• [WRITTEN TASK]: Pick out every line in the material below that contains the word "size", and copy each of those lines in full.

• [DATA ENTRIES]:
----------------------------------------

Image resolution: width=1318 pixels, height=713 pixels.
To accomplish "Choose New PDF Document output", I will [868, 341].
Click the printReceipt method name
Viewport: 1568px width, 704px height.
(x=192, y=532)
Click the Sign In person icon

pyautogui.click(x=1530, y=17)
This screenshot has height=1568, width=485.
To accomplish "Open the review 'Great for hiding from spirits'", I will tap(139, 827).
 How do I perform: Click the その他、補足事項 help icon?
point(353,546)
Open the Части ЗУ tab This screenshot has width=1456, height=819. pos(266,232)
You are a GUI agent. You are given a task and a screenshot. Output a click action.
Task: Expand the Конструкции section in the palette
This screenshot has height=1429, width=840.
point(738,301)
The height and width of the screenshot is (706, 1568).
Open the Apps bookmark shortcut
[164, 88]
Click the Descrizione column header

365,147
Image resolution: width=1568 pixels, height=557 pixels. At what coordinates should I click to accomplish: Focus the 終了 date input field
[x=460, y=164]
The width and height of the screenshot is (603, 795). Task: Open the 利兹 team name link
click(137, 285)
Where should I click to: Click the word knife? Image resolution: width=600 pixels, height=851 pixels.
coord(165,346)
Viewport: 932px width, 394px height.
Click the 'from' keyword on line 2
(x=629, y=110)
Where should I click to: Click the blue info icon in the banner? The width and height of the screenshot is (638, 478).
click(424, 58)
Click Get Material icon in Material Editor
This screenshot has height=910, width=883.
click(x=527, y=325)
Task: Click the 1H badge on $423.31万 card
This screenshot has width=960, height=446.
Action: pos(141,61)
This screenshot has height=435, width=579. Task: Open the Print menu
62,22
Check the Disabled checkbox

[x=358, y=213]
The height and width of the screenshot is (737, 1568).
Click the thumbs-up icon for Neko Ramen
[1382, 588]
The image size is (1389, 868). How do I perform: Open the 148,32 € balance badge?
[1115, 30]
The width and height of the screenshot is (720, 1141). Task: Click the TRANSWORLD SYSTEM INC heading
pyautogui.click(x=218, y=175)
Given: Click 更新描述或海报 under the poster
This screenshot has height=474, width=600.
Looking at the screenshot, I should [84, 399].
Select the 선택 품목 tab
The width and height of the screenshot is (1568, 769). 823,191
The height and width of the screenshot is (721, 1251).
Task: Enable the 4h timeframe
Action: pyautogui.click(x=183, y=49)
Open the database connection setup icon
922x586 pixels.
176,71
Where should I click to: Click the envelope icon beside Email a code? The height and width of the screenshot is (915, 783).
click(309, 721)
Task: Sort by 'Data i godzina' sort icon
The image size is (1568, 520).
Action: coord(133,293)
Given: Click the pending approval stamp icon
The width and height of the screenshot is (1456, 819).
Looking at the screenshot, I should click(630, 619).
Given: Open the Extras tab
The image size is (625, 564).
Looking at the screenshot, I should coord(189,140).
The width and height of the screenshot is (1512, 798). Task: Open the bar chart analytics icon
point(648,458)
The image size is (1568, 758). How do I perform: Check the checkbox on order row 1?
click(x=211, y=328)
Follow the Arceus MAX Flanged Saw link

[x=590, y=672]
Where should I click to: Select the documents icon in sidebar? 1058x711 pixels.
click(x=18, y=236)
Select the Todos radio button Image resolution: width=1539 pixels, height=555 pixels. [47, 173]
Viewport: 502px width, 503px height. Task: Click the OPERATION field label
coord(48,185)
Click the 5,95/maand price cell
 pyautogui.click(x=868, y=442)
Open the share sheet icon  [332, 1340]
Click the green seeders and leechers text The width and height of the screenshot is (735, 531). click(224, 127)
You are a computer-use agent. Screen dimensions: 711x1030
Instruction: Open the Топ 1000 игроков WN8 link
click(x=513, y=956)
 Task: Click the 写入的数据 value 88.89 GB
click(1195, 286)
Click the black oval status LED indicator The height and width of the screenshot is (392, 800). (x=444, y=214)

----------------------------------------

• [TASK OUTPUT]:
The image size is (1389, 868). How do I perform: Open the 148,32 € balance badge?
The image size is (1568, 520).
The image size is (625, 564).
The image size is (1568, 758). How do I perform: Check the checkbox on order row 1?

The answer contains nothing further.